**To do**
An exact copy is needed of the lines in the entries below from the line with "Click the external" up to and including the line with "Image resolution: width=1390", and of nothing else. Leave the pictures out.

**Items from a data source**
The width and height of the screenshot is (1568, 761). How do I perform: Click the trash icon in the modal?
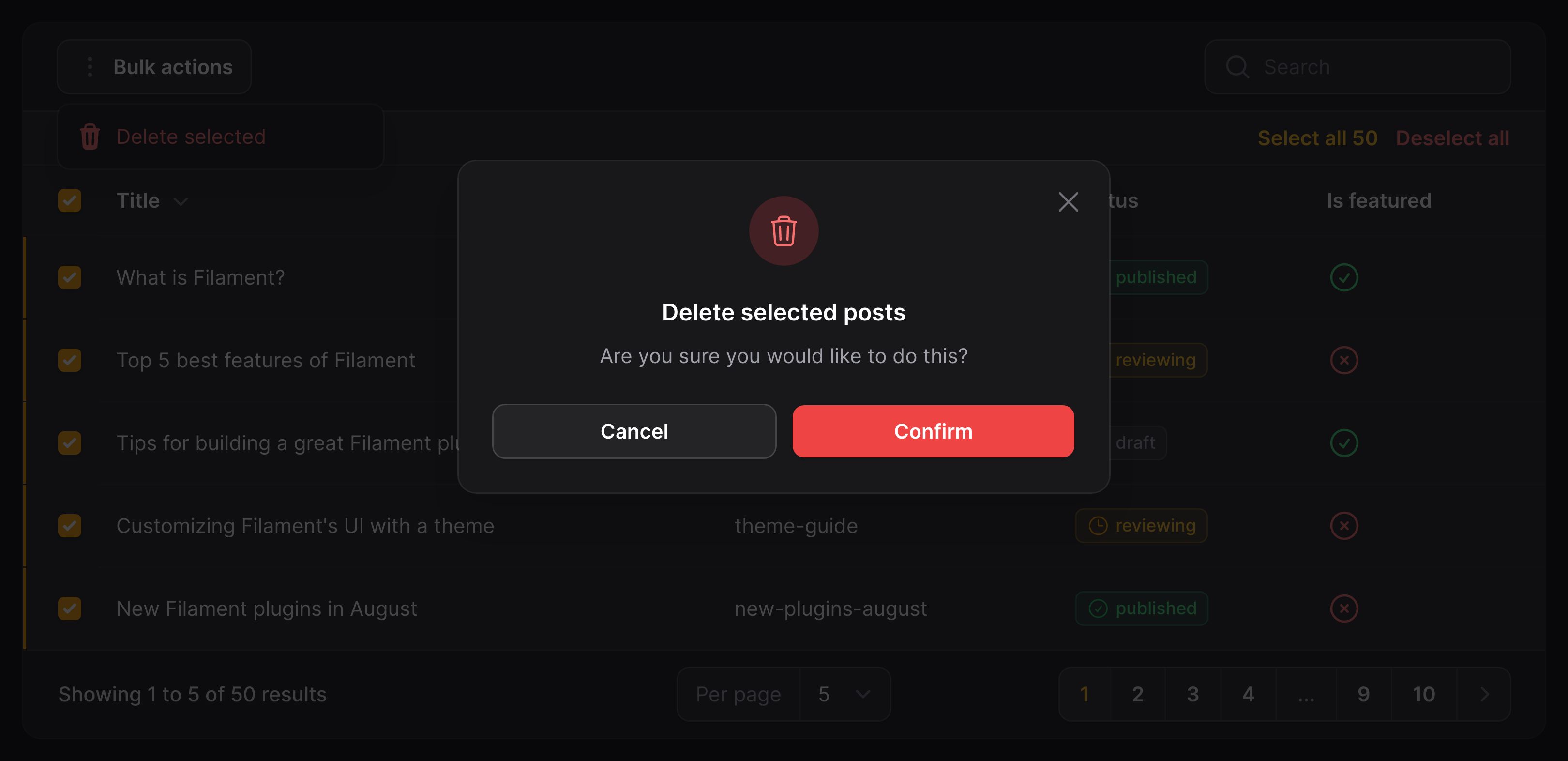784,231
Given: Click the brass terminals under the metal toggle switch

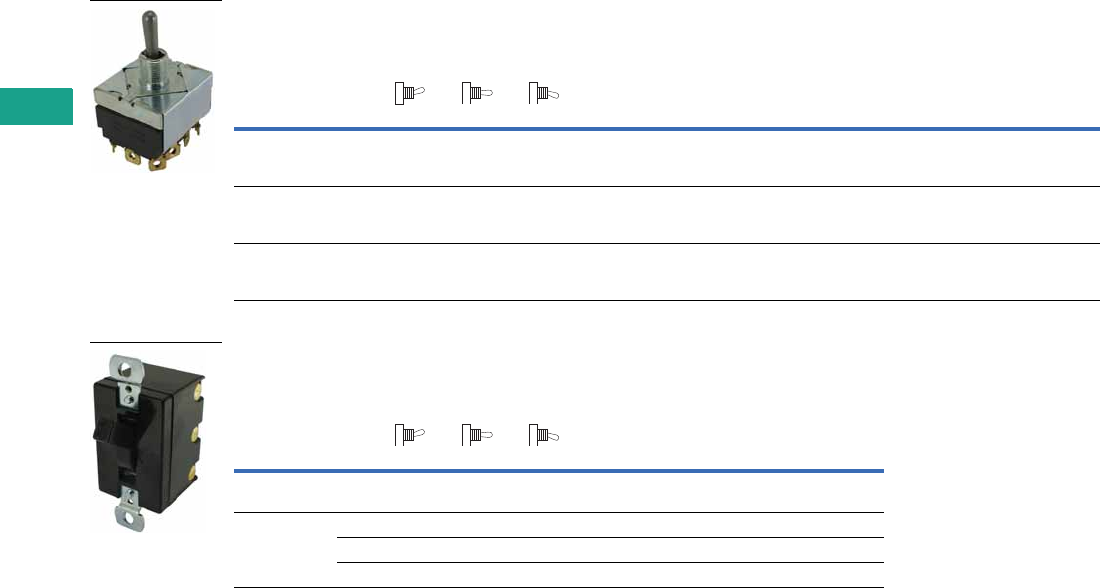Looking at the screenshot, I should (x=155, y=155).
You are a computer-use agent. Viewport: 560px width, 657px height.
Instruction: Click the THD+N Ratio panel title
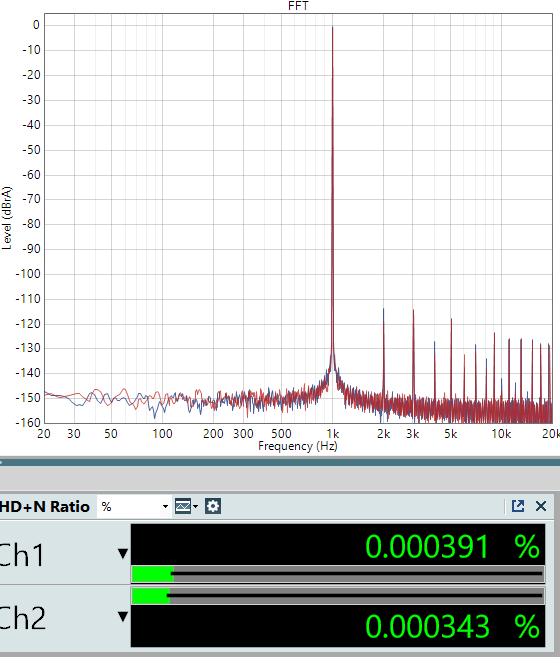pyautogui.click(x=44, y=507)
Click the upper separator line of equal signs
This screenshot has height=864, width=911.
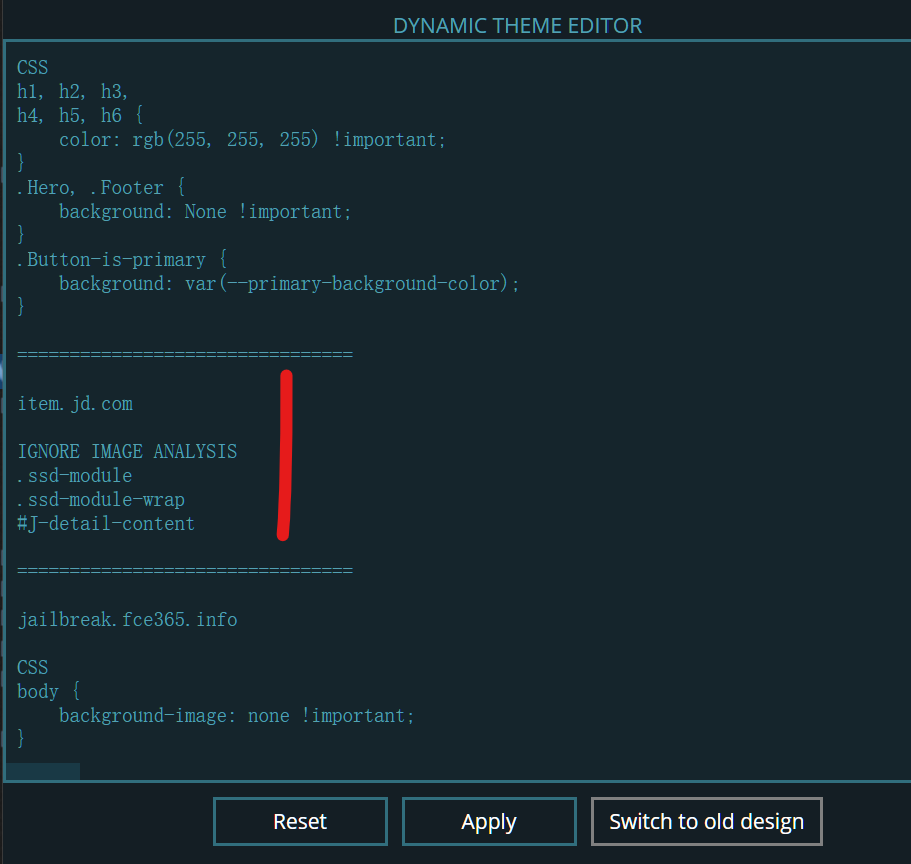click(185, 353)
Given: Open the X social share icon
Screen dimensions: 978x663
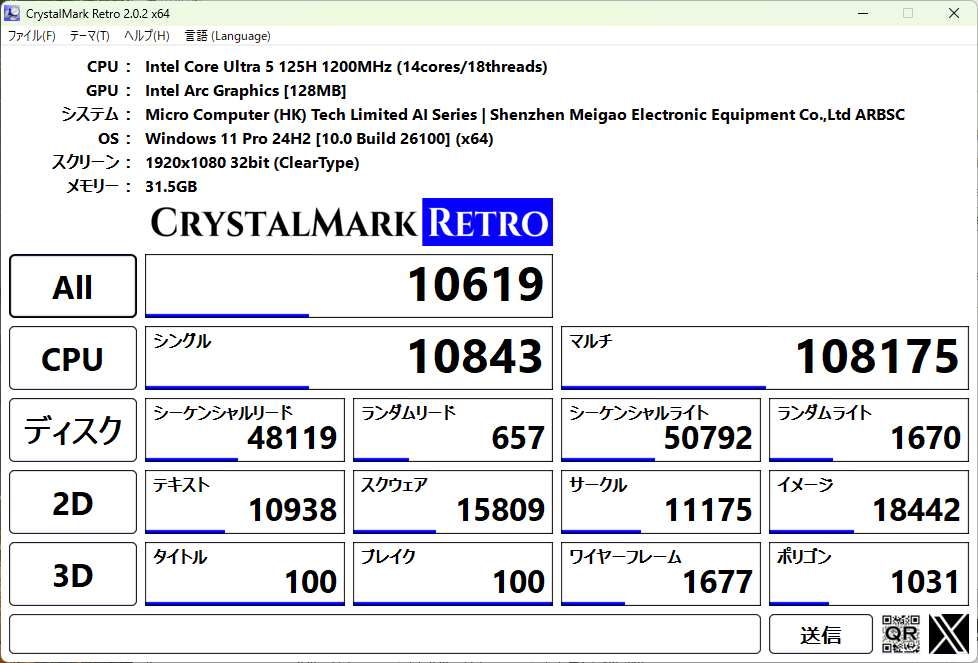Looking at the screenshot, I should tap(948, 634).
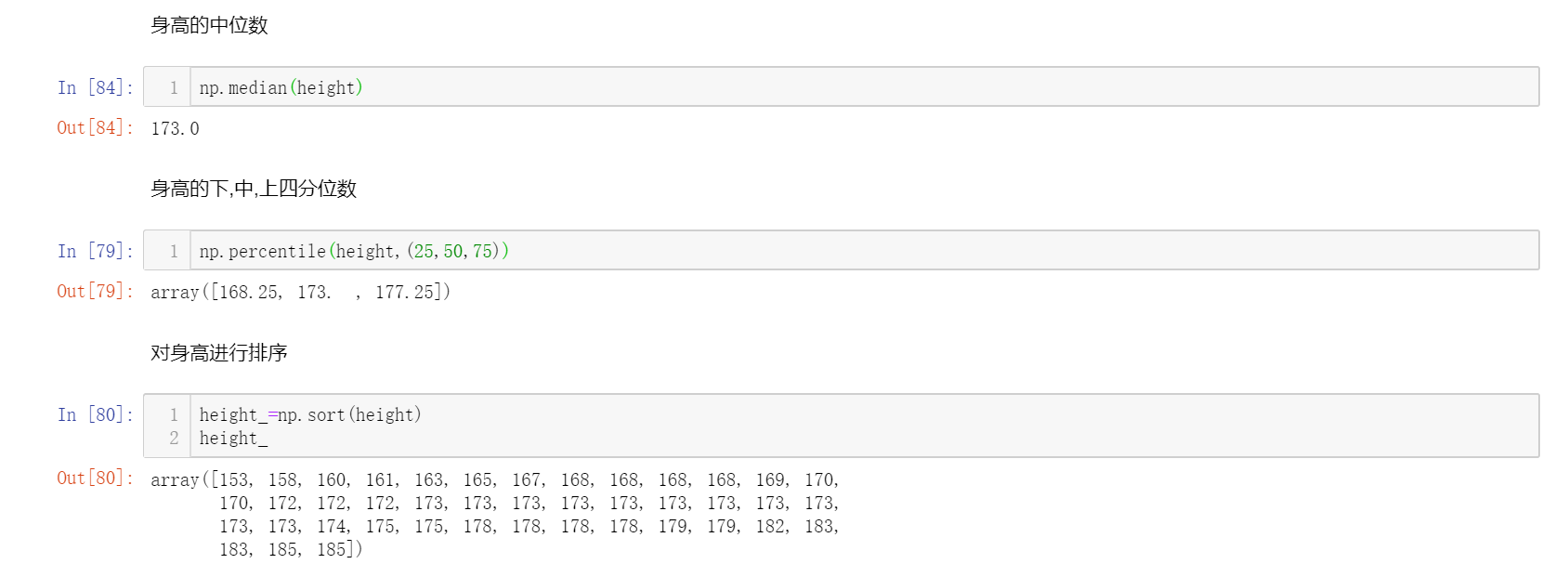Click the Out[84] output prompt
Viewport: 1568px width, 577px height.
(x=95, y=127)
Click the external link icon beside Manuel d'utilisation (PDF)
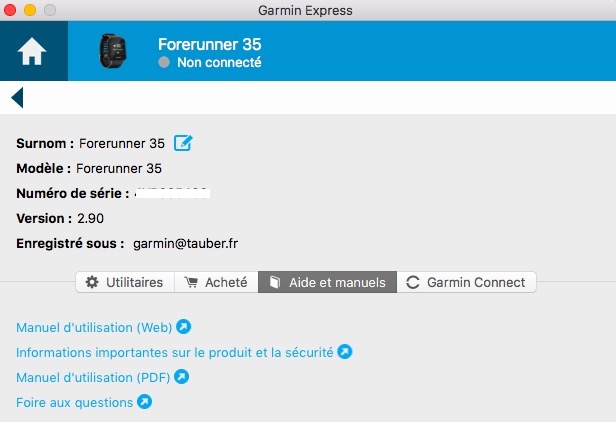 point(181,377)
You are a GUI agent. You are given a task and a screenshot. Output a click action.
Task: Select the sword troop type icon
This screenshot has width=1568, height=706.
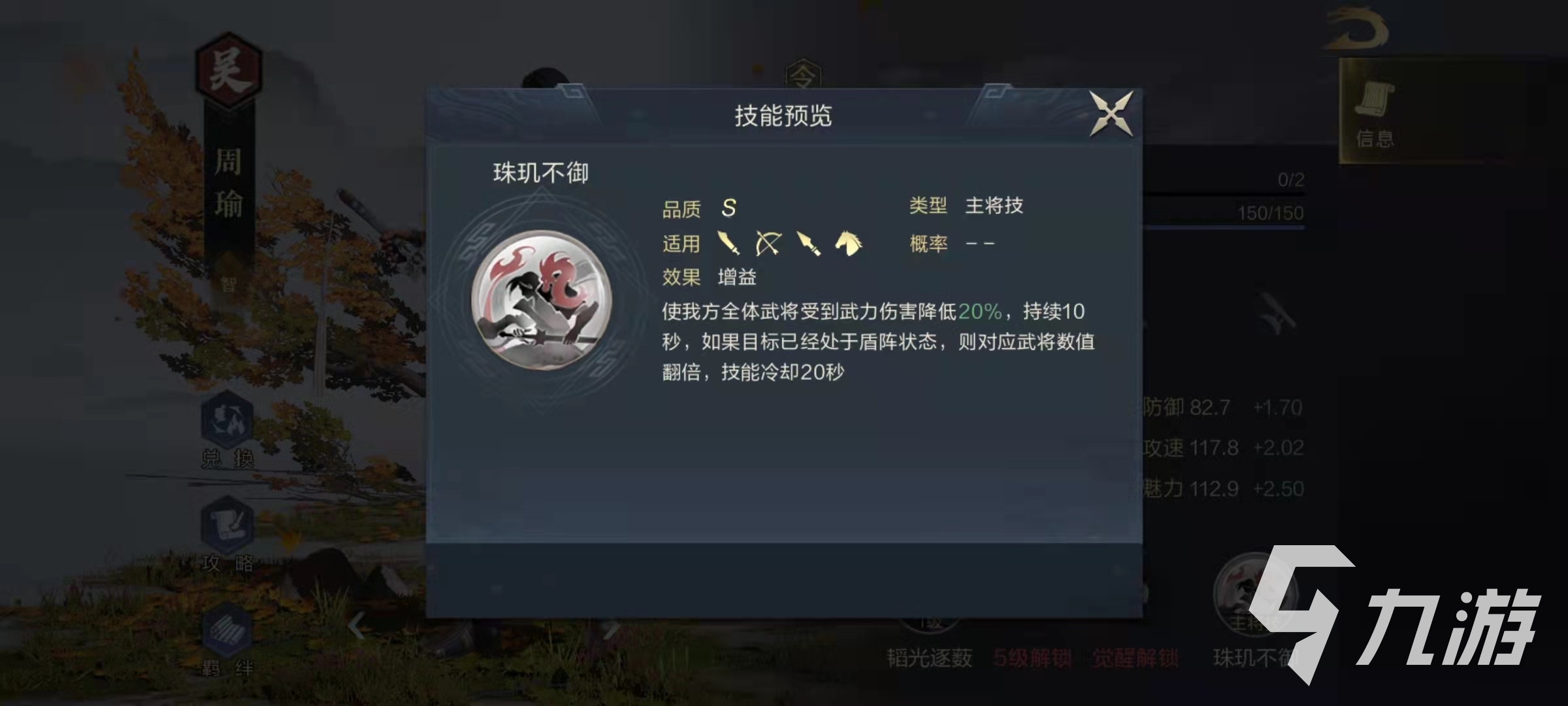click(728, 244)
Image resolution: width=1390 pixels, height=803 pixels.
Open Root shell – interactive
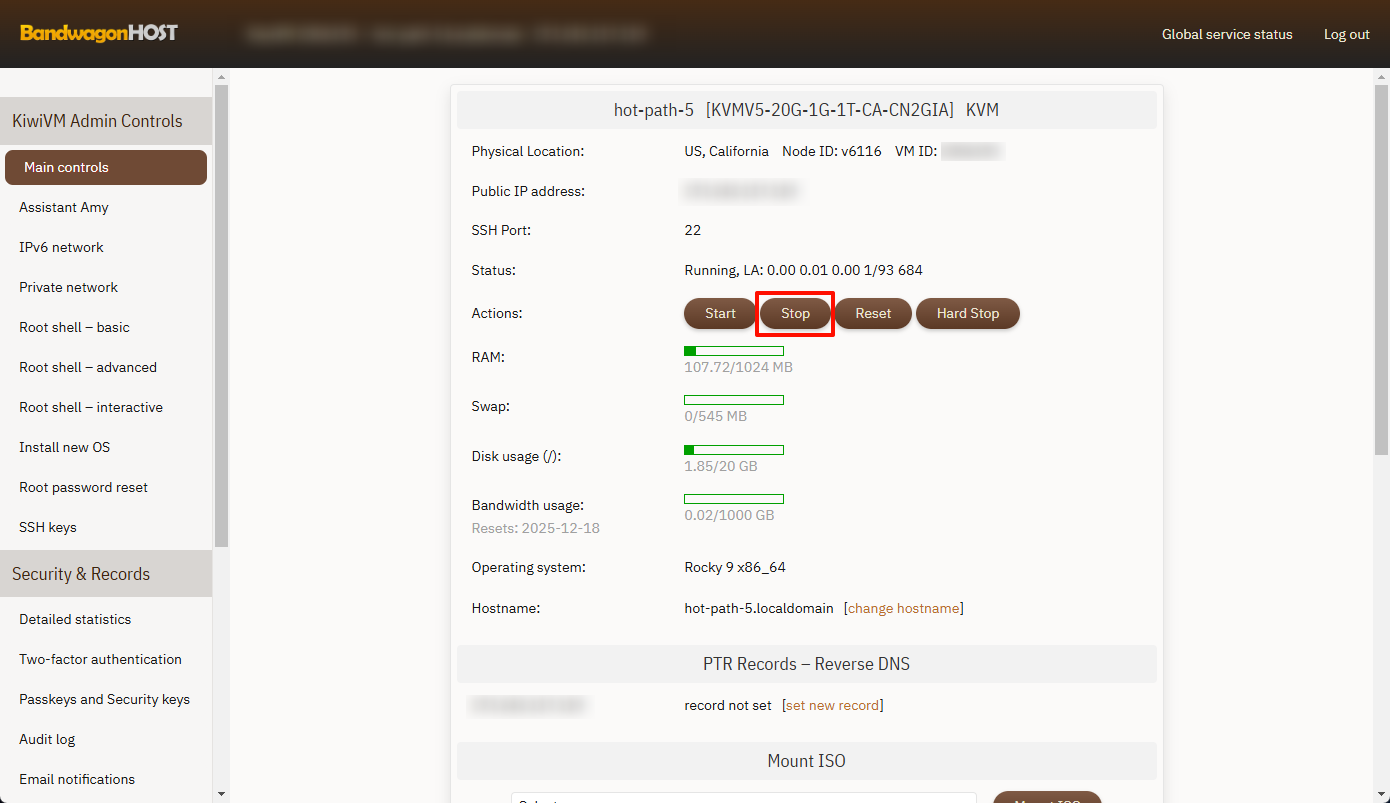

**Written solution**
Click the external link icon beside Manuel d'utilisation (PDF)
 point(181,377)
You are a GUI agent. You are given a task and a screenshot. Output a click action.
Task: Select the sword troop type icon
This screenshot has width=1568, height=706.
click(728, 244)
Image resolution: width=1390 pixels, height=803 pixels.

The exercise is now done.